I’d definitely cut the following cards:
1 Declaration in Stone
1 Planar Outburst
1 Tezzeret’s Gambit
1 Rishkar’s Expertise
1 Steelbane Hydra
1 Ajani Unyielding
1 Aven Mimeomancer
1 Fathom Mage
1 Vorel of the Hull Clade
1 Oblivion Stone
1 Flooded Grove
1 Port Town
1 Skycloud Expanse
1 Temple of Mystery
1 Urban Evolution
1 Commander’s Sphere
1 Ash Barrens
1 Bant Panorama
1 Littjara Mirrorlake
1 Path of Ancestry
1 Seaside Citadel
1 Vivid Creek
1 Vivid Grove
1 Vivid Meadow
1 Roalesk, Apex Hybrid
1 Exotic Pets
1 Bribe Taker
1 Shield Broker
1 Storm of Forms
1 Damning Verdict
That will leave the deck a little short on lands, but a lot of the sort of non-bo cards like Planar Outburst, that will only really help prolong a loss, are gone. The focus is on getting enough resources and counters out to make Perrie really dangerous and to start swinging. One basic problem with a deck like this is some of the abilities are way stronger than others. Hexproof, Trample, Doublestrike are all amazing counters. Getting a +1/+1 so you can start proliferating is key, but then flight, while nice is less of a big deal, and if you need deathtouch you’re in trouble, lifelink may be valuable, but you don’t really need it it’s just going to occasionally keep you in the game. But most games you wont be worried about getting low, you’ll be worried about swinging hard enough to kill your opponents, and protecting Perrie.
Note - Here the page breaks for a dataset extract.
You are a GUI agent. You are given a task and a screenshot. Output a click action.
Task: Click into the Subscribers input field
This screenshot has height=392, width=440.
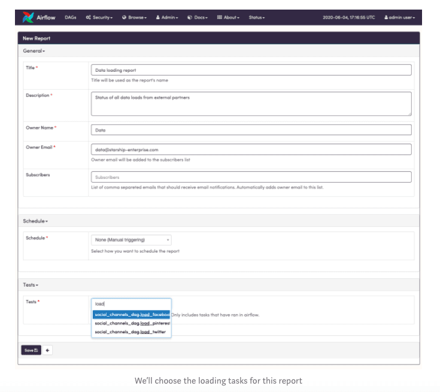pos(251,177)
The cards that should be added are in the sideboard:
1 Titanoth Rex
1 Flycatcher Giraffid
1 Avian Oddity
1 Luminous Broodmoth
1 Splendor Mare
1 The Ozolith
1 Gemstone Caverns
1 Replicating Ring
1 Legacy’s Allure
1 Intrepid Adversary
1 Tyrite Sanctum
1 Elspeth Resplendent
1 Joraga Treespeaker
1 Ominous Seas
1 Everflowing Chalice
1 Banshee’s Blade
1 Mana Bloom
1 Umezawa’s Jitte
1 Luxior, Giada’s Gift
1 Noble Hierarch
1 Finest Hour
1 Skycloud Expanse
1 Nature’s Lore
1 Three Visits
1 Breeding Pool
1 Temple Garden
1 Hallowed Fountain
1 Lighthouse Chronologist
1 Kodama’s Reach
You’ll see a lot of core cards that show up a lot, the basic mana tutors suite, a planeswalker swap, several creatures that cycle and also drop counters, better lands, and a couple of equipment cards that are really solid for control land or getting there when you need a bit more damage.
That’s a good way to rebuild this, first of five commander precons for Streets of New Cappena. Next week will be another deck, and another.. and another, we’re also planning to start running a “best in show” for each set so that you get a list of cards to focus on grabbing a copy of to have in your arsenal for later deck building. We’ve also piled up some deck articles, and Commander Legends, 2, comes out in only about 6 weeks so there’s a lot going on, and it’s always preview season.